# [What you will do]
Line by line, write out the material exactly.

# [Data under study]
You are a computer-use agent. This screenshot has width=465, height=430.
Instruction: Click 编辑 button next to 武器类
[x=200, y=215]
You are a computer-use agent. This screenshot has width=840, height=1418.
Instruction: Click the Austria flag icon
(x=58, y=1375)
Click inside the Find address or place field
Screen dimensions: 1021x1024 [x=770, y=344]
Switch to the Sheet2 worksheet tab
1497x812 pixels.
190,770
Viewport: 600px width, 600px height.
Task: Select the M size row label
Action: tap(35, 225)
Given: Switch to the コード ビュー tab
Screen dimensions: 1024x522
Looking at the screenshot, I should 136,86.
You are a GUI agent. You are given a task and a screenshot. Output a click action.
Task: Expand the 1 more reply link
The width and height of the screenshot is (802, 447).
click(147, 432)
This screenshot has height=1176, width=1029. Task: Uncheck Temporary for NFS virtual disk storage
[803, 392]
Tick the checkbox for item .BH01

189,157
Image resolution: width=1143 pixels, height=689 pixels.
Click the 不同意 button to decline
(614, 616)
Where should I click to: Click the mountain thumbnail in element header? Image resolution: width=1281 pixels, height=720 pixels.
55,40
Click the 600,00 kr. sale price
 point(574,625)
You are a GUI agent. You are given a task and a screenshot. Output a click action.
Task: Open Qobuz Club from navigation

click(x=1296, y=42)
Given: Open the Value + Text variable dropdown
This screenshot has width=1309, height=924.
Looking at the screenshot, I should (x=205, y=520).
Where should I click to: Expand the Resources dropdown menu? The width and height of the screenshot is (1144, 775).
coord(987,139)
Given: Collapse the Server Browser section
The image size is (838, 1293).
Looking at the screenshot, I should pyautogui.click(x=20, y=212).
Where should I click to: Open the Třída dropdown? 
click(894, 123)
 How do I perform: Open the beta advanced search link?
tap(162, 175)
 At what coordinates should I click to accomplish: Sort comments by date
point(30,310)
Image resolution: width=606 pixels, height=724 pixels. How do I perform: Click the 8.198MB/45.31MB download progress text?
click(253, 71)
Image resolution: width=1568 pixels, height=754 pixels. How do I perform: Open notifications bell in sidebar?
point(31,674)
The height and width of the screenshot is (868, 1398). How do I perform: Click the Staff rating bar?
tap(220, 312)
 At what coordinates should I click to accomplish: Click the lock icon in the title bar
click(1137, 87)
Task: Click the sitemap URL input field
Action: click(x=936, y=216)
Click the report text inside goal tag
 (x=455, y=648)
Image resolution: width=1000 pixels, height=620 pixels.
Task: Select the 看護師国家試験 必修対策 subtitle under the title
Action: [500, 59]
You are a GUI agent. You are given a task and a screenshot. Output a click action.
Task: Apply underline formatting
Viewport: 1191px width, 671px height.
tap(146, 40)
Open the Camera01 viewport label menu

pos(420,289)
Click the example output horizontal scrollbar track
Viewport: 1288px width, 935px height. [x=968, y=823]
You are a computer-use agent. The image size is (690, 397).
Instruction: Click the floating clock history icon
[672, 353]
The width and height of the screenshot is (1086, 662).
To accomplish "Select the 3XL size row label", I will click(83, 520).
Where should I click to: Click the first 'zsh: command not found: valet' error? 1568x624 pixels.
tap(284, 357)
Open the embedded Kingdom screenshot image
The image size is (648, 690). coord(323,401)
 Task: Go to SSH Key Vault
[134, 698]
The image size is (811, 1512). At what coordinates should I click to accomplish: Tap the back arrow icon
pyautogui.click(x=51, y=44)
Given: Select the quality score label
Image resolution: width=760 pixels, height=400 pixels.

# [Solution]
You are a computer-use agent. This screenshot has width=465, height=430.
Instruction: Click 编辑 button next to 武器类
[x=200, y=215]
You are a computer-use agent. This screenshot has width=840, height=1418.
Instruction: Click the Austria flag icon
(x=58, y=1375)
Click inside the Find address or place field
Screen dimensions: 1021x1024 [x=770, y=344]
Switch to the Sheet2 worksheet tab
1497x812 pixels.
190,770
Viewport: 600px width, 600px height.
Task: Select the M size row label
Action: tap(35, 225)
Given: Switch to the コード ビュー tab
Screen dimensions: 1024x522
Looking at the screenshot, I should 136,86.
You are a GUI agent. You are given a task and a screenshot. Output a click action.
Task: Expand the 1 more reply link
The width and height of the screenshot is (802, 447).
click(147, 432)
This screenshot has height=1176, width=1029. Task: Uncheck Temporary for NFS virtual disk storage
[803, 392]
Tick the checkbox for item .BH01

189,157
Image resolution: width=1143 pixels, height=689 pixels.
Click the 不同意 button to decline
(614, 616)
Where should I click to: Click the mountain thumbnail in element header? Image resolution: width=1281 pixels, height=720 pixels.
55,40
Click the 600,00 kr. sale price
 point(574,625)
You are a GUI agent. You are given a task and a screenshot. Output a click action.
Task: Open Qobuz Club from navigation

click(x=1296, y=42)
Given: Open the Value + Text variable dropdown
This screenshot has width=1309, height=924.
Looking at the screenshot, I should (x=205, y=520).
Where should I click to: Expand the Resources dropdown menu? The width and height of the screenshot is (1144, 775).
coord(987,139)
Given: Collapse the Server Browser section
The image size is (838, 1293).
Looking at the screenshot, I should pyautogui.click(x=20, y=212).
Where should I click to: Open the Třída dropdown? 
click(894, 123)
 How do I perform: Open the beta advanced search link?
tap(162, 175)
 At what coordinates should I click to accomplish: Sort comments by date
point(30,310)
Image resolution: width=606 pixels, height=724 pixels. How do I perform: Click the 8.198MB/45.31MB download progress text?
click(253, 71)
Image resolution: width=1568 pixels, height=754 pixels. How do I perform: Open notifications bell in sidebar?
point(31,674)
The height and width of the screenshot is (868, 1398). How do I perform: Click the Staff rating bar?
tap(220, 312)
 At what coordinates should I click to accomplish: Click the lock icon in the title bar
click(1137, 87)
Task: Click the sitemap URL input field
Action: click(x=936, y=216)
Click the report text inside goal tag
 (x=455, y=648)
Image resolution: width=1000 pixels, height=620 pixels.
Task: Select the 看護師国家試験 必修対策 subtitle under the title
Action: [500, 59]
You are a GUI agent. You are given a task and a screenshot. Output a click action.
Task: Apply underline formatting
Viewport: 1191px width, 671px height.
tap(146, 40)
Open the Camera01 viewport label menu

pos(420,289)
Click the example output horizontal scrollbar track
Viewport: 1288px width, 935px height. [x=968, y=823]
You are a computer-use agent. The image size is (690, 397).
Instruction: Click the floating clock history icon
[672, 353]
The width and height of the screenshot is (1086, 662).
To accomplish "Select the 3XL size row label", I will click(83, 520).
Where should I click to: Click the first 'zsh: command not found: valet' error? 1568x624 pixels.
tap(284, 357)
Open the embedded Kingdom screenshot image
The image size is (648, 690). coord(323,401)
 Task: Go to SSH Key Vault
[134, 698]
The image size is (811, 1512). At what coordinates should I click to accomplish: Tap the back arrow icon
pyautogui.click(x=51, y=44)
Given: Select the quality score label
Image resolution: width=760 pixels, height=400 pixels.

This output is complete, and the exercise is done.